Der Chaos-Sonntag von Tom R. Schulz

Theoretisch hat uns der vergangene Sonntag eine Stunde Lebenszeit geschenkt. Trotzdem markiert er den bisherigen Tiefpunkt im Zeitmanagement Ihres stets um die Wahrnehmung interessanter Konzerte bemühten Kulturredakteurs. Mein Plan: Pat Metheny hören, vorher beim Roy Frank Orchestra reinschauen. Doch o Schreck! Der für das Konzert des genialen Flötisten Emanuel Pahud mit dem kammerorchesterbasel eingeplante Rezensent fiel kurzfristig aus. Ist doch zu schaffen: 19 Uhr Roy Frank, eine halbe Stunde später nach nebenan, dann mit einer Dreiviertelstunde Verspätung zu Pat Metheny. Der spielt sowieso immer gern zwei, drei Stunden, also mindestens bis halb elf, da kriegst du noch genug mit.
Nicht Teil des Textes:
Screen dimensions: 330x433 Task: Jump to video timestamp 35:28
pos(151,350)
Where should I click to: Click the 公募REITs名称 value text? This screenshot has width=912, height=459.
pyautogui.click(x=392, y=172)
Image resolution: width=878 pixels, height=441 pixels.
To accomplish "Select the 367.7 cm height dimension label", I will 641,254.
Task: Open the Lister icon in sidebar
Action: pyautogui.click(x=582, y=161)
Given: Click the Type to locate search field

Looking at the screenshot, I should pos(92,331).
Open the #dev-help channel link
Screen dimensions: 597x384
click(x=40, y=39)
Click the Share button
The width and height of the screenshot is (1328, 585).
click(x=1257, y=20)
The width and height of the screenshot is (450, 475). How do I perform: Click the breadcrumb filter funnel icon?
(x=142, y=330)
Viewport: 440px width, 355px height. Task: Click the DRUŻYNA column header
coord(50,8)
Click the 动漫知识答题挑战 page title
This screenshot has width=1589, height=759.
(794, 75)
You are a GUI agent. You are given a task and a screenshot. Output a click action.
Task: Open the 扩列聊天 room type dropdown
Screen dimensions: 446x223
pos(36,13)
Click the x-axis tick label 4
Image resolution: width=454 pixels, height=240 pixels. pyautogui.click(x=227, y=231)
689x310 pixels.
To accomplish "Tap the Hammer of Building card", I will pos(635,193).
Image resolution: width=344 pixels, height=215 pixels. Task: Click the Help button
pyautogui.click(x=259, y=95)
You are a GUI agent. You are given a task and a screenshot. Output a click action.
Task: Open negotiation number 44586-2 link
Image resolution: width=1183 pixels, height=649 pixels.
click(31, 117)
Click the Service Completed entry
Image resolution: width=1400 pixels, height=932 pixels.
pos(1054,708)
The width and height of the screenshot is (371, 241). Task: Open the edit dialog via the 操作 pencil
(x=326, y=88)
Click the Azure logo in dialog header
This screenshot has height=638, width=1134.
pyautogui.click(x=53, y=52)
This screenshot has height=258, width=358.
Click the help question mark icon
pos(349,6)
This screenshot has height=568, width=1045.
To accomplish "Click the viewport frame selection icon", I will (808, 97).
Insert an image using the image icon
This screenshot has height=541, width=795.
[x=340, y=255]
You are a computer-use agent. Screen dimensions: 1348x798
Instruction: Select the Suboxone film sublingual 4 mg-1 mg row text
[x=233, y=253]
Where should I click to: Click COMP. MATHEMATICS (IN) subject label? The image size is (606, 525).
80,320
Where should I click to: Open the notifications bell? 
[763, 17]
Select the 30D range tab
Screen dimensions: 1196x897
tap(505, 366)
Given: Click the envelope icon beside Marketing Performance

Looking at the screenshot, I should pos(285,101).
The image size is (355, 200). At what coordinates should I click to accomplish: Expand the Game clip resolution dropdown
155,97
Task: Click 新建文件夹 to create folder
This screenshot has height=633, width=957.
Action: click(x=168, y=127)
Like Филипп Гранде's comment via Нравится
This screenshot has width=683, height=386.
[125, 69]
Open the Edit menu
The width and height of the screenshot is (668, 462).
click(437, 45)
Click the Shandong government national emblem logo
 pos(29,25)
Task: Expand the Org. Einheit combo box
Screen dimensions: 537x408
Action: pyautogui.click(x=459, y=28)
Der Mensch denkt, die Uhr lenkt. Roy Franks auf Kante gebügelten Bigband-Jazz für Silver Agers nach 20 Minuten zu verlassen fiel mir kein bisschen schwer. Nebenan blies Pahud göttlich schön auf seiner goldenen Flöte, und das Orchester war so gut, dass ich gern noch für die Achte von Beethoven geblieben wäre. Doch Pat rief. Also hoch zu Kampnagel.

20.45 Uhr, Kasse schon zu - kein Wunder, ich war ja spät. Durch die Mauer der K 6 war Methenys jubelndes Gegniedel zu hören. Alles gut. Zwei Einlassschränke prüften meinen Namen. Einer der beiden wünschte mir mit schiefem Grinsen "viel Spaß bei den letzten zehn Minuten". Wie bitte? "Ja, der hat pünktlich angefangen. Um sieben. Und spielt laut Plan zwei Stunden." Die Moral von der Geschicht': Die beste Absicht schützt vor schlechtem Timing nicht.